Panel Vice Chair, DOT Official Spar Over Infrastructure Funding

The vice chairman of a congressionally mandated transportation policy panel and a Department of Transportation official sparred at an industry conference Sunday over the best way to fund the nation’s growing mobility needs.

“I think one of the biggest problems is that today there is a lack of clear vision as to what the government … is trying to achieve in transportation,” Jack Schenendorf, vice chairman of the National Surface Transportation Policy and Revenue Study Commission, told those attending a panel discussion at the Transportation Research Board’s annual meeting.

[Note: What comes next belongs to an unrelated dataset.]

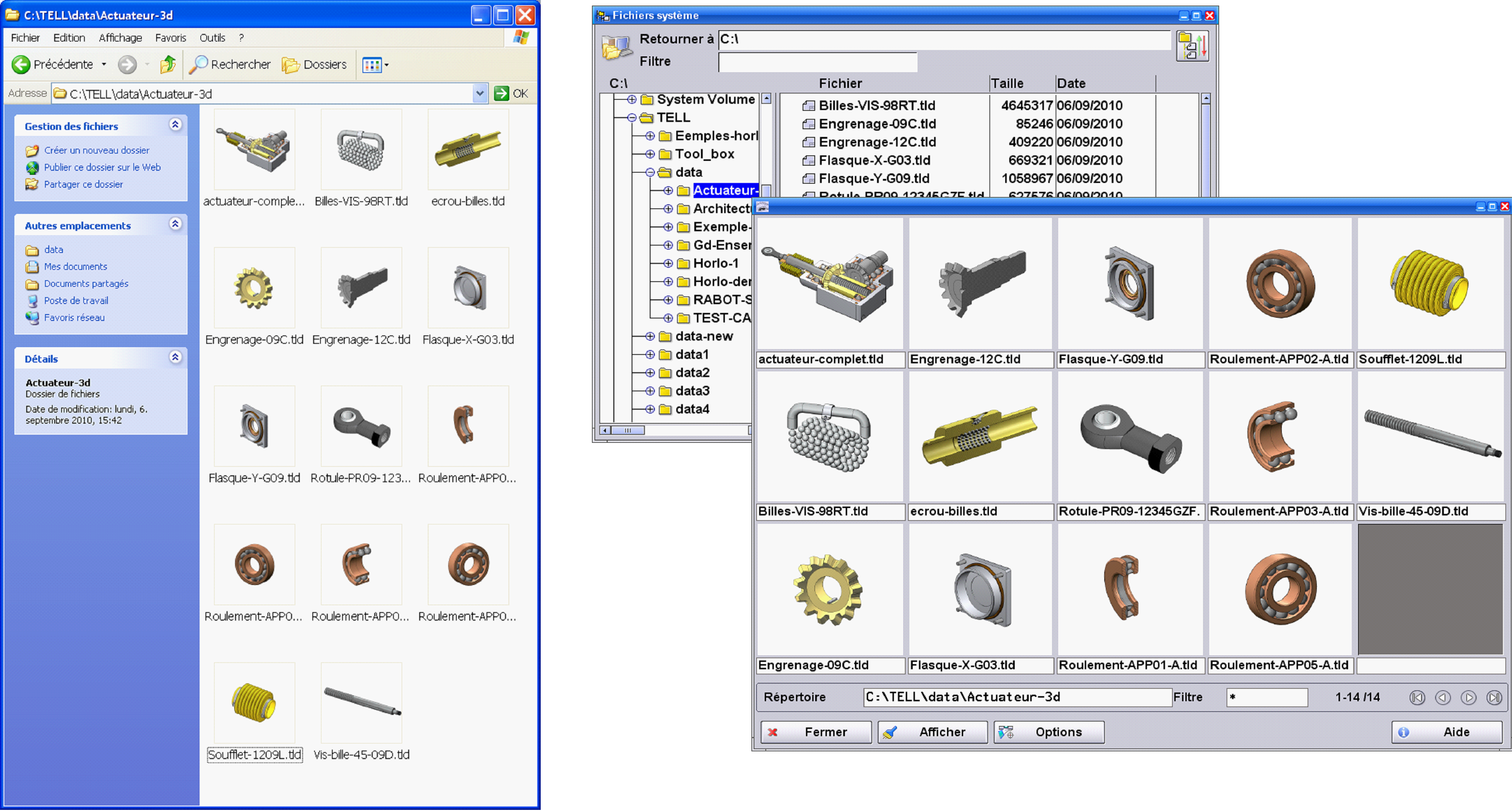This screenshot has height=811, width=1512.
Task: Open the Affichage menu
Action: click(x=120, y=38)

Schenendorf said that in the years leading up to the construction of the Interstate highway system, the nation had a vision and that vision allowed President Dwight Eisenhower and Congress to quadruple the gas tax to build the visionary network. Articulating a new national vision that centers on reducing traffic congestion could provide the political capital to increasing the gas tax again, he said. The gas tax was last raised in 1993.

Schenendorf made the comments just before the release of a commission report today that will propose raising the current gas tax of 18.4 cents per gallon by between five and eight cents per year for five years and indexing the tax for inflation after that.

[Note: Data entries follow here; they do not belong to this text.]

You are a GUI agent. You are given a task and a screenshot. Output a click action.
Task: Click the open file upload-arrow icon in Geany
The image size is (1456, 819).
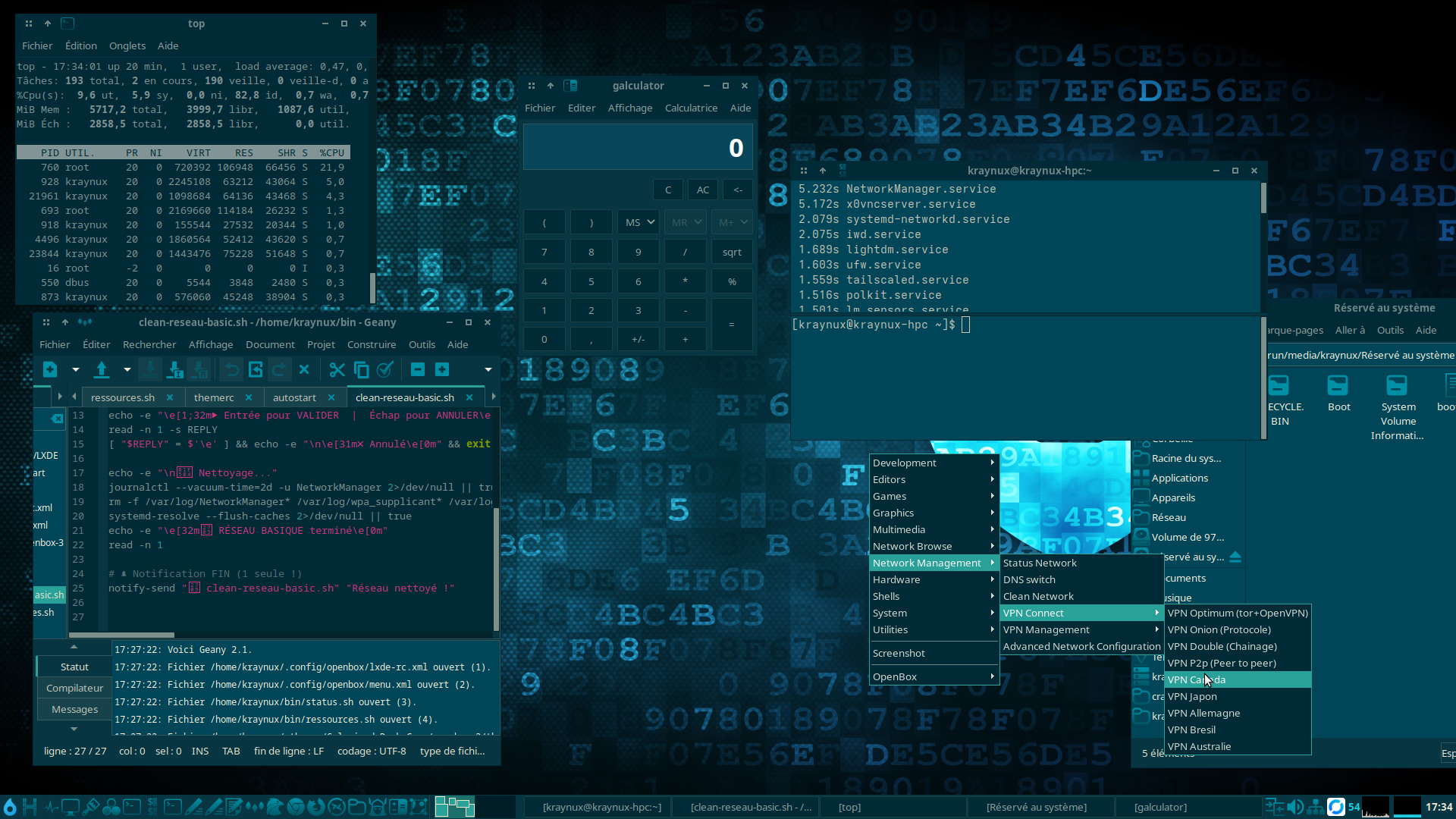(x=102, y=369)

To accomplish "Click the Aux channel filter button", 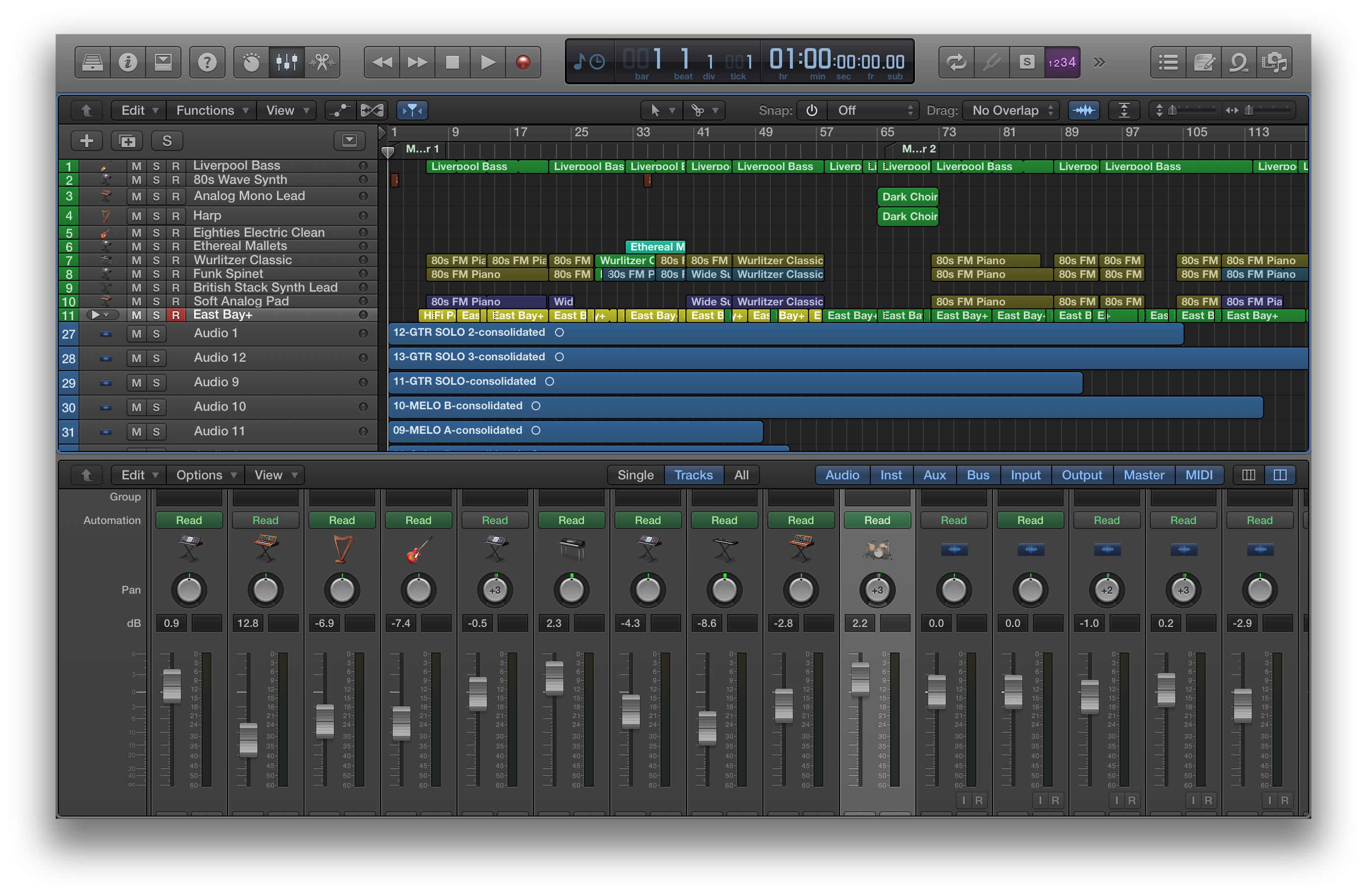I will (x=934, y=475).
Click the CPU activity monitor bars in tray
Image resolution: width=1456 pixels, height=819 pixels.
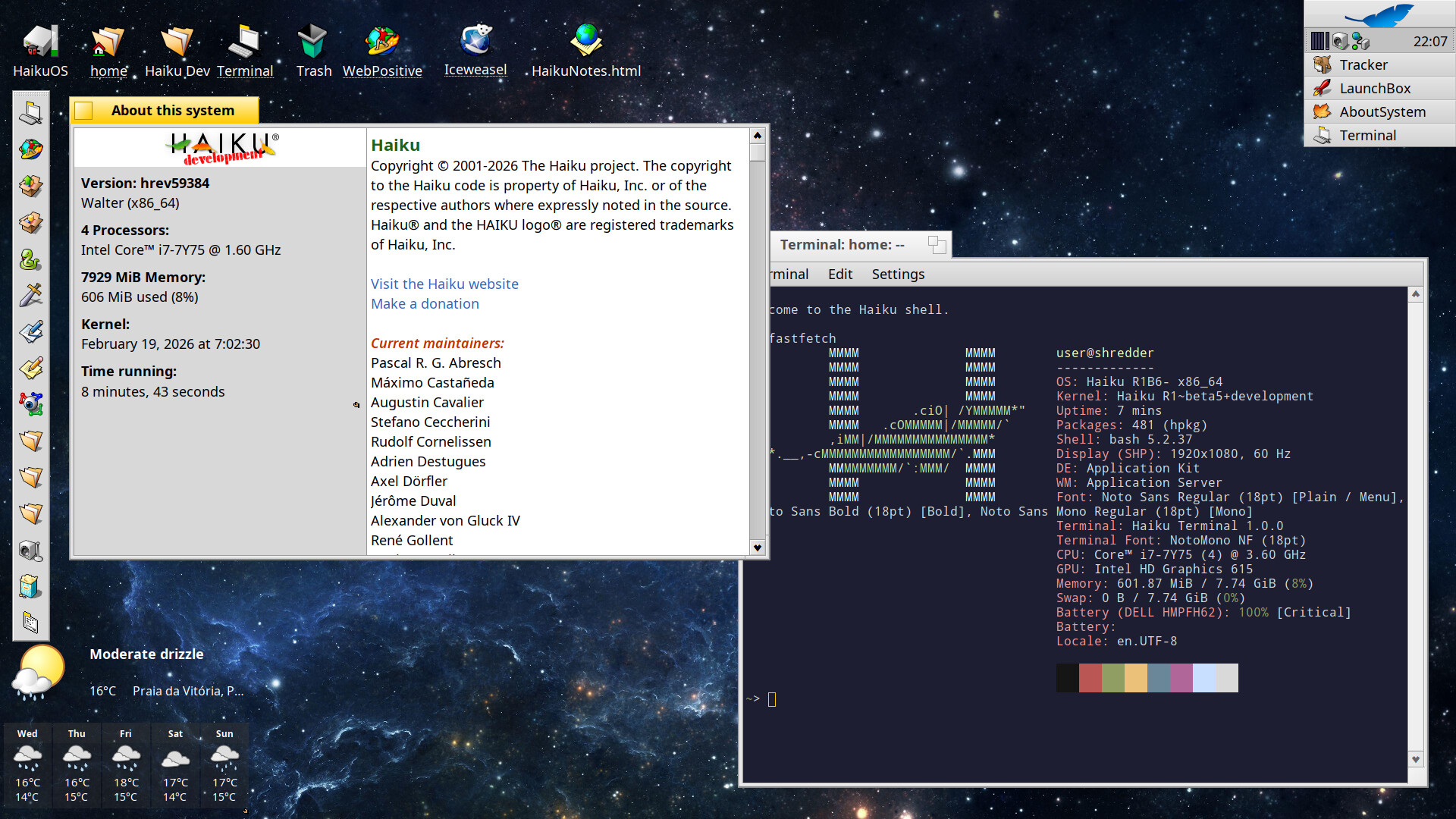click(1320, 42)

The report is also expected to call on Congress to establish specific congestion relief goals which state and local governments would be able to meet through a range of options — a departure from the current transportation program, which only permits gas tax dollars to be spent on highway and some transit projects.

But Tyler Duvall, the DOT assistant secretary for transportation policy who also spoke at the conference, warned that boosting the gas tax will only perpetuate problems of the existing transportation system, which has failed to alleviate congestion.

“So the question we always ask is, how do new ideas — new pricing concepts, new utilization of private capital — compare to existing models that, in our view, do not really respond well to the needs of consumers or allocate resources efficiently?” Duvall said.

One reason that the gas tax has not been an ineffective financing tool to fight congestion is that Congress is increasingly earmarking federal gas tax receipts for transportation programs in their districts instead of dedicating them to projects that would provide the best results to reduce gridlock, Duvall said.

The failure of the existing gas-tax-funded system has led Transportation Secretary Mary Peters and two other panel members to dissent from the commission’s recommendations.

The commission will also propose easing of restrictions on the tolling the Interstate system, in a nod to the notion that tolling will need to play a greater role in transportation finance in the future, according to Washington, D.C.-based consultant C. Kenneth Orski, who has seen the report.

For example, the report will say tolling should only be used to fund new capacity on the Interstate. The report is also expected to recommend that only metropolitan areas with more than one million people be allowed to use variable price tolling to mitigate congestion.

As for pubic-private partnerships, the report will suggest that Congress prohibit so-called non-compete clauses in P3 deals where states or localities lease a road to a private party for a number of years. Non-compete clauses prevent the government from building or improving roads that would compete with the leased road.

Congress should also limit increases in tolls to inflation, require that private entities share revenue beyond a certain level with the public entities, and a limit on the length of concession agreements, the report will say.

Orski, an advocate of increased private-sector investment in transportation infrastructure, believes that “some of the proposed conditions [are] onerous.”

Other recommendations include a federal ticket tax on transit trips and intercity rail passenger trips to augment federal gas tax funding and a fee on freight shipments for freight infrastructure investment. The report also proposes that the nation switch to a pricing system based on vehicle miles traveled, instead of the gas tax, after 2025.